### Required action
Duplicate the part of the blog post on grace and good works between "So we as a church" and "begin to die.", inclusive.

### Given passage
Saturday, March 31, 2012

Good News, Good Works and Grace--Part 2

Continued from yesterday...

So we as a church body seek to live and breathe grace, which makes for a beautiful environment when we do it, and reminds us how much we need grace when we neglect to do it.   As in any culture, many seemingly unrelated aspects of the culture are truly inter-related and integrated.  A culture could not exist without all of the individual parts.  Some of the main parts of our church culture are an attitude of grace, an involvement by the majority in some sort of ministry, and a sense that good works are essential to our witness.  Church does not exist unto itself, but exists to reach out.  If we stop growing, like any living cell, we begin to die. 

Such a perspective also helps keep the church from spending too much time in what Neil Cole calls the “Christian ghetto.”  (church3.0, pg. 54).   We don’t want to lose contact with our unsaved neighbors, family members and friend.  The community does not exist to serve the church.  Quite the contrary, the church exists to serve the world.  Its primary mission is spiritual.  The gospel is very good news from God to man regarding the hope we have through the person and work of Jesus Christ.  It is revealed through His Word, the Bible, and is communicated by members of His family, who affectionately call each other “brother” and “sister.”  Through an understanding and acceptance of this good news by faith, man experiences a new birth.  Something marvelous and mystical happens.  One’s relationship with his Creator changes.  One’s heart is stirred.  Living water begins to flow from the inside out.

If we lose either a clear focus on the communication of the Word of God, or an outward-looking vision to reach those not yet part of the family, the church quickly is diminished, and degenerates into a sort of glorified Kiwanis chapter or a bizarre sub-culture where “God bless you” loses all its sacred meaning, and ends up being Christian-speak.  In our young church, we resist using hermano and hermana as the standard, catch-all greeting, all too common in other churches.  Why?  Because it’s too easy to use “brother” and “sister” as a cover-up to the fact that I don’t remember someone’s name!  Love remembers your name.  I can’t imagine Jesus greeting one of us in heaven, and hesitating a bit…  “Hey, Peter, what’s this guy’s name again….?!”

 Back to Jessica, and her daughter Jessica, and her son Alexis.  Two weeks ago, Jessica the mother  prayed to accept Jesus as her Savior.  Last week, both Jessica, now thirteen, and Alexis, now nine, also prayed, putting their faith in trust in the Lord.  Both Mayra and Aurora commented that they both ended up crying as they witnessed the tender, sincere, honest prayers of two young kids.

Stored data entries:
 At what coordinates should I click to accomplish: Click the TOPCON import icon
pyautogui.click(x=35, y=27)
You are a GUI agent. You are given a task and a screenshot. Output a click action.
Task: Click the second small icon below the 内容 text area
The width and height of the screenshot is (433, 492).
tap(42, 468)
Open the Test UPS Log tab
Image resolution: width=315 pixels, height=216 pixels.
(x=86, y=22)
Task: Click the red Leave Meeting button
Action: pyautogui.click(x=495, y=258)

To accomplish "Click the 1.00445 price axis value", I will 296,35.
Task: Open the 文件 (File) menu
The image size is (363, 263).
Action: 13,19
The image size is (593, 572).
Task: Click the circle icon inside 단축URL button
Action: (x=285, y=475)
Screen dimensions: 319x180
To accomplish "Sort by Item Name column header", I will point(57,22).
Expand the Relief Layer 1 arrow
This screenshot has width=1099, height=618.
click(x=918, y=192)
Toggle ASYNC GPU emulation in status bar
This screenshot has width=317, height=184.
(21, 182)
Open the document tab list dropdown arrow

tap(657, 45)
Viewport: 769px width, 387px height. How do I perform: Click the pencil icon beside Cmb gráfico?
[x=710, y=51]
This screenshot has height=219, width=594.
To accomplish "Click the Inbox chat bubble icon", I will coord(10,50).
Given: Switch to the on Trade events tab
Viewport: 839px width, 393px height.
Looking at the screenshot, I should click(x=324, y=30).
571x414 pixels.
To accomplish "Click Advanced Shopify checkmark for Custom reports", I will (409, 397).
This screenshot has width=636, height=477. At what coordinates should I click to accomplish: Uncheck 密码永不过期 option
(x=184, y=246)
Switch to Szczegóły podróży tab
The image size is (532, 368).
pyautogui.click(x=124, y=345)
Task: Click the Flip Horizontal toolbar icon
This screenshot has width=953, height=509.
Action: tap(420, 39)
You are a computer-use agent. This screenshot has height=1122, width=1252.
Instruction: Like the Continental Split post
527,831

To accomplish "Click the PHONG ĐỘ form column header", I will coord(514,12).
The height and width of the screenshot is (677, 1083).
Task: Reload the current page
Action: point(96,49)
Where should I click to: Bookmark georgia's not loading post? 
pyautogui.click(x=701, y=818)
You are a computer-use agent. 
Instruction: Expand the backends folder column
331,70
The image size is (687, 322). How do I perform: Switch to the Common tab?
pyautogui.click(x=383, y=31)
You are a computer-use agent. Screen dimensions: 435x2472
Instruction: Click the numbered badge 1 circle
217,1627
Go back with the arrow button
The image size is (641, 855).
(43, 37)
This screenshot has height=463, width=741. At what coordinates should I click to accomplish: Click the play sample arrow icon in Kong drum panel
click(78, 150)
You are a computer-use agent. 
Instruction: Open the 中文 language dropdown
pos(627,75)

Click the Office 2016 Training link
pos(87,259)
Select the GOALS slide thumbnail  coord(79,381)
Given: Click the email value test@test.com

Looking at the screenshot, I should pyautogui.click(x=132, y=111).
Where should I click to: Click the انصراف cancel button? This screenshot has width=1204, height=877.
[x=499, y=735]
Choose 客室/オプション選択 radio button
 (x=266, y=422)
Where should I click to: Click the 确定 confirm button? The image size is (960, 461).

### Exercise answer
So we as a church body seek to live and breathe grace, which makes for a beautiful environment when we do it, and reminds us how much we need grace when we neglect to do it.   As in any culture, many seemingly unrelated aspects of the culture are truly inter-related and integrated.  A culture could not exist without all of the individual parts.  Some of the main parts of our church culture are an attitude of grace, an involvement by the majority in some sort of ministry, and a sense that good works are essential to our witness.  Church does not exist unto itself, but exists to reach out.  If we stop growing, like any living cell, we begin to die.